◆ **Work order**
Would you retype each record exactly as given?

BEGIN

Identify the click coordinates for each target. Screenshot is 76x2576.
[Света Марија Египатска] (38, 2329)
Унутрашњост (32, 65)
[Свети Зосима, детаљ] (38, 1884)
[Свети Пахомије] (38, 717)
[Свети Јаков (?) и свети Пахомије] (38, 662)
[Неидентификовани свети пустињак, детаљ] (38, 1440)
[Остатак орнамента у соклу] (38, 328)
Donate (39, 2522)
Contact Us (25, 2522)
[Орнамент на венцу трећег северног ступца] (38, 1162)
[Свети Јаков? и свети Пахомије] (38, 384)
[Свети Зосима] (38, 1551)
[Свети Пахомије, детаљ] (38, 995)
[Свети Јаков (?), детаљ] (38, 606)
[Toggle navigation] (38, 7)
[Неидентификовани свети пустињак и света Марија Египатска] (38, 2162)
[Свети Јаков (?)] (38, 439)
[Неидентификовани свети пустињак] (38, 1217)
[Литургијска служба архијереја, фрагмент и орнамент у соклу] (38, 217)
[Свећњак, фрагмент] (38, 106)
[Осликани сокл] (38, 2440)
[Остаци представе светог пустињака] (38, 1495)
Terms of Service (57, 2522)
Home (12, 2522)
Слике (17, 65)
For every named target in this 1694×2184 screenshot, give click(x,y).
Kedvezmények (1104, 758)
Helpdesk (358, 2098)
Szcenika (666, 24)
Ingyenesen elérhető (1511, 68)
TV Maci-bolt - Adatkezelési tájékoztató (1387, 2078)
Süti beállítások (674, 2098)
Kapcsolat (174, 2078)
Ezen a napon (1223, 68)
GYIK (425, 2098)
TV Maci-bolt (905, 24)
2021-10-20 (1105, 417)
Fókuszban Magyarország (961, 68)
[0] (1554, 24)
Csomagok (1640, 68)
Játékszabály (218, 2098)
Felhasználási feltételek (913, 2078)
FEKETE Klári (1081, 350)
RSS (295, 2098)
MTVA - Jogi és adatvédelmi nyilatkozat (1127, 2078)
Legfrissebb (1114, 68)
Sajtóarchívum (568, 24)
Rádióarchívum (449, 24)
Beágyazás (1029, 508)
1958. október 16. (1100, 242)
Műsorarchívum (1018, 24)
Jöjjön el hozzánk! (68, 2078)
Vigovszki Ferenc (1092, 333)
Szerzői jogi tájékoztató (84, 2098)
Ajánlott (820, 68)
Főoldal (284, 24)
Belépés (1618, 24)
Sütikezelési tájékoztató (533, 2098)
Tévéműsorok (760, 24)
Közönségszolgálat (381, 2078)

END

◆ **Solution**
Identify the click coordinates for each target. Screenshot is 76x2576.
[Света Марија Египатска] (38, 2329)
Унутрашњост (32, 65)
[Свети Зосима, детаљ] (38, 1884)
[Свети Пахомије] (38, 717)
[Свети Јаков (?) и свети Пахомије] (38, 662)
[Неидентификовани свети пустињак, детаљ] (38, 1440)
[Остатак орнамента у соклу] (38, 328)
Donate (39, 2522)
Contact Us (25, 2522)
[Орнамент на венцу трећег северног ступца] (38, 1162)
[Свети Јаков? и свети Пахомије] (38, 384)
[Свети Зосима] (38, 1551)
[Свети Пахомије, детаљ] (38, 995)
[Свети Јаков (?), детаљ] (38, 606)
[Toggle navigation] (38, 7)
[Неидентификовани свети пустињак и света Марија Египатска] (38, 2162)
[Свети Јаков (?)] (38, 439)
[Неидентификовани свети пустињак] (38, 1217)
[Литургијска служба архијереја, фрагмент и орнамент у соклу] (38, 217)
[Свећњак, фрагмент] (38, 106)
[Осликани сокл] (38, 2440)
[Остаци представе светог пустињака] (38, 1495)
Terms of Service (57, 2522)
Home (12, 2522)
Слике (17, 65)
For every named target in this 1694×2184 screenshot, give click(x,y).
Kedvezmények (1104, 758)
Helpdesk (358, 2098)
Szcenika (666, 24)
Ingyenesen elérhető (1511, 68)
TV Maci-bolt - Adatkezelési tájékoztató (1387, 2078)
Süti beállítások (674, 2098)
Kapcsolat (174, 2078)
Ezen a napon (1223, 68)
GYIK (425, 2098)
TV Maci-bolt (905, 24)
2021-10-20 (1105, 417)
Fókuszban Magyarország (961, 68)
[0] (1554, 24)
Csomagok (1640, 68)
Játékszabály (218, 2098)
Felhasználási feltételek (913, 2078)
FEKETE Klári (1081, 350)
RSS (295, 2098)
MTVA - Jogi és adatvédelmi nyilatkozat (1127, 2078)
Legfrissebb (1114, 68)
Sajtóarchívum (568, 24)
Rádióarchívum (449, 24)
Beágyazás (1029, 508)
1958. október 16. (1100, 242)
Műsorarchívum (1018, 24)
Jöjjön el hozzánk! (68, 2078)
Vigovszki Ferenc (1092, 333)
Szerzői jogi tájékoztató (84, 2098)
Ajánlott (820, 68)
Főoldal (284, 24)
Belépés (1618, 24)
Sütikezelési tájékoztató (533, 2098)
Tévéműsorok (760, 24)
Közönségszolgálat (381, 2078)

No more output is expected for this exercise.